══ PROVIDED INFORMATION
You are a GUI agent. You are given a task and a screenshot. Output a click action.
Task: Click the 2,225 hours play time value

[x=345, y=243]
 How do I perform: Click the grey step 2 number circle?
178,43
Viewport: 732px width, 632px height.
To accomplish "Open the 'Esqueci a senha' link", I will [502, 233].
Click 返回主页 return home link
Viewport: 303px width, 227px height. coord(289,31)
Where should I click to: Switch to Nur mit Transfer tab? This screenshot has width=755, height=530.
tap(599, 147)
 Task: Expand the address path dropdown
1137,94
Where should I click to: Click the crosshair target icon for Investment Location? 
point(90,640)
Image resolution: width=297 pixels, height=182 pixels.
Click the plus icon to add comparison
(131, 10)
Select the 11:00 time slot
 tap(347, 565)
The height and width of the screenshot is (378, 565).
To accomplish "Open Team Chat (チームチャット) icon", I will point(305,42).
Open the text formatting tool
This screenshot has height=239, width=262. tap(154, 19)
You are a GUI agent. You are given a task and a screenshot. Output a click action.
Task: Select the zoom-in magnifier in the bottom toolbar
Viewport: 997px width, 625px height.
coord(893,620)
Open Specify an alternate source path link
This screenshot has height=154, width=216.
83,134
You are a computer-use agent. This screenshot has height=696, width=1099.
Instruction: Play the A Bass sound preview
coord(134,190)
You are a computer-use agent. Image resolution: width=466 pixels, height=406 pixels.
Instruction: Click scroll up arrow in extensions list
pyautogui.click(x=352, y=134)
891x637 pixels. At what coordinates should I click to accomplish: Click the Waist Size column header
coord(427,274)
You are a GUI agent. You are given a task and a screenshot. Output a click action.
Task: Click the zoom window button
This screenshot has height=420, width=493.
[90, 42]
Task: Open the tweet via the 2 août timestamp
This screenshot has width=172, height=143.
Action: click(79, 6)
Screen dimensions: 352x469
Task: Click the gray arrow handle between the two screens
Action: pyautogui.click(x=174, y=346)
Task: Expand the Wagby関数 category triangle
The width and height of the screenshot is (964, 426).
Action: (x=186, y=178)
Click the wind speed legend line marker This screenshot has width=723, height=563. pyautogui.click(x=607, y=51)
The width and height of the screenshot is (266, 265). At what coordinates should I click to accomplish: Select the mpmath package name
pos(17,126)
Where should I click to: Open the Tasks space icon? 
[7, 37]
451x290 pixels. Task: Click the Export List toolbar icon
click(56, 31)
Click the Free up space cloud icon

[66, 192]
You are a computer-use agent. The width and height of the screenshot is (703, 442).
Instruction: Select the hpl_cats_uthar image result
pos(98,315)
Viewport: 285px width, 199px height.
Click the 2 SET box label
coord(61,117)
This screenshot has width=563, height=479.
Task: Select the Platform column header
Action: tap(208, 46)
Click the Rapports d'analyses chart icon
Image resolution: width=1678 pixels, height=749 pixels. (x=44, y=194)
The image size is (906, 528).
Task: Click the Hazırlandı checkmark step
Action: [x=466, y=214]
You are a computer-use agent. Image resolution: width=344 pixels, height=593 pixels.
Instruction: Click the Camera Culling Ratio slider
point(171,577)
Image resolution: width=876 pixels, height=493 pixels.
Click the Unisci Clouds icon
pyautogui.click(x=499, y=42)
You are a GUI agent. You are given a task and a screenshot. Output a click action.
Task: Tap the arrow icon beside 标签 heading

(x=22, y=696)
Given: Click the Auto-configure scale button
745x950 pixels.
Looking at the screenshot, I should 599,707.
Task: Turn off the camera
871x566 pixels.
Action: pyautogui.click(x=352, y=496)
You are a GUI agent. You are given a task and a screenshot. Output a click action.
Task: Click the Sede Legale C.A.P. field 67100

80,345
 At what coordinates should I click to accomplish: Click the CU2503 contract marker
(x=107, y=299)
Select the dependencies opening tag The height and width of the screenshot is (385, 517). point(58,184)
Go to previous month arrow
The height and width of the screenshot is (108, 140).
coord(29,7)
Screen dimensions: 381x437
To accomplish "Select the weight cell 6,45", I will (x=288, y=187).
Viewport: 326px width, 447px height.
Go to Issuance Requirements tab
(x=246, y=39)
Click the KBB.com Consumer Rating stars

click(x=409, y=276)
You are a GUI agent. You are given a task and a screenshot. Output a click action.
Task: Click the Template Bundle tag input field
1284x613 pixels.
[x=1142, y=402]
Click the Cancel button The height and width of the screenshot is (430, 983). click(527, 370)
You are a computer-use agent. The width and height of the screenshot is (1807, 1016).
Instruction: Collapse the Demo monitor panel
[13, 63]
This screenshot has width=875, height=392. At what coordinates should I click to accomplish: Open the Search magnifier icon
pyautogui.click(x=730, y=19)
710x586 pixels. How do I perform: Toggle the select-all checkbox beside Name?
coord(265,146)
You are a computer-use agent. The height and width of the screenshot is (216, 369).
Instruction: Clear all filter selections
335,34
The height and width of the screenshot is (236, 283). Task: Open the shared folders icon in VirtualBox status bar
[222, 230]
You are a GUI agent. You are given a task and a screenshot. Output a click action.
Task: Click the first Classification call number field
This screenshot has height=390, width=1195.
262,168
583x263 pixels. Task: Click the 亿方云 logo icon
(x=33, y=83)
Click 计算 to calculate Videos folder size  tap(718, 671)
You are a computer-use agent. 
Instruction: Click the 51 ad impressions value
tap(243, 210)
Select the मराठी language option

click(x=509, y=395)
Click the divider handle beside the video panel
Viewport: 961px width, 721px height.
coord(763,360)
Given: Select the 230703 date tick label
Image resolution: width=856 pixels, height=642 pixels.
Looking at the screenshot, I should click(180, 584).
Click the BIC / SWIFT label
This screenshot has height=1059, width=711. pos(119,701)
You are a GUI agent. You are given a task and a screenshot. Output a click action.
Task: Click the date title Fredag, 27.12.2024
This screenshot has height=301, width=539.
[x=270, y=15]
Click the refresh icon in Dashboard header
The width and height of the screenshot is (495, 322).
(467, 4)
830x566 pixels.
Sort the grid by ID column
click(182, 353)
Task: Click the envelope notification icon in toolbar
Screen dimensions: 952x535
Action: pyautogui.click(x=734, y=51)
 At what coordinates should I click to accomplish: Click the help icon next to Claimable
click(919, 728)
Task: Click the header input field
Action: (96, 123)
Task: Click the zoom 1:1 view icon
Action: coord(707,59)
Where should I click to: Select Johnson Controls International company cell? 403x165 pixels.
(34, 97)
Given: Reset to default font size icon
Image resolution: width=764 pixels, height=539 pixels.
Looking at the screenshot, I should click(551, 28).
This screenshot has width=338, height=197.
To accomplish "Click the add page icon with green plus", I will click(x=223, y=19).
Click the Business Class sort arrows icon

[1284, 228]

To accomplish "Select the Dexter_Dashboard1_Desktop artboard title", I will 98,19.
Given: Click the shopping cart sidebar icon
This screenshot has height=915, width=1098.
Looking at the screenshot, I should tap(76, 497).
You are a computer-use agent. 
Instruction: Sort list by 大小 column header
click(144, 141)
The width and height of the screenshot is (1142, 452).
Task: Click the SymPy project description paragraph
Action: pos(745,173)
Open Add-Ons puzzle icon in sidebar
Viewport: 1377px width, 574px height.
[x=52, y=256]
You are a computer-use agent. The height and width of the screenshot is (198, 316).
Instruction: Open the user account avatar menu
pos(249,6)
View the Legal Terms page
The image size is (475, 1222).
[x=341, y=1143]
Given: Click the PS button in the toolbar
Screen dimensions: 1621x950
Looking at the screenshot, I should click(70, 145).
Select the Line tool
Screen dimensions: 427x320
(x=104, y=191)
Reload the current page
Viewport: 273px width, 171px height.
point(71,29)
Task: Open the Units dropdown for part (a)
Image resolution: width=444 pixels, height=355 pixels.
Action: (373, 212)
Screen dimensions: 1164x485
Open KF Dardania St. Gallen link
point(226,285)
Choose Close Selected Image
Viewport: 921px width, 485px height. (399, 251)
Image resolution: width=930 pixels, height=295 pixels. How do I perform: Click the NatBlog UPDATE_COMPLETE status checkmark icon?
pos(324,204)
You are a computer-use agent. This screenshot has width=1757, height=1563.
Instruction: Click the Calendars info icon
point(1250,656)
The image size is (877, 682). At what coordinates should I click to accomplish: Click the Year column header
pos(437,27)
════
TASK DIRECTIONS:
The answer must be a single number: how many lines in the data contain the string "button"?

RESULT OF THIS TASK:
4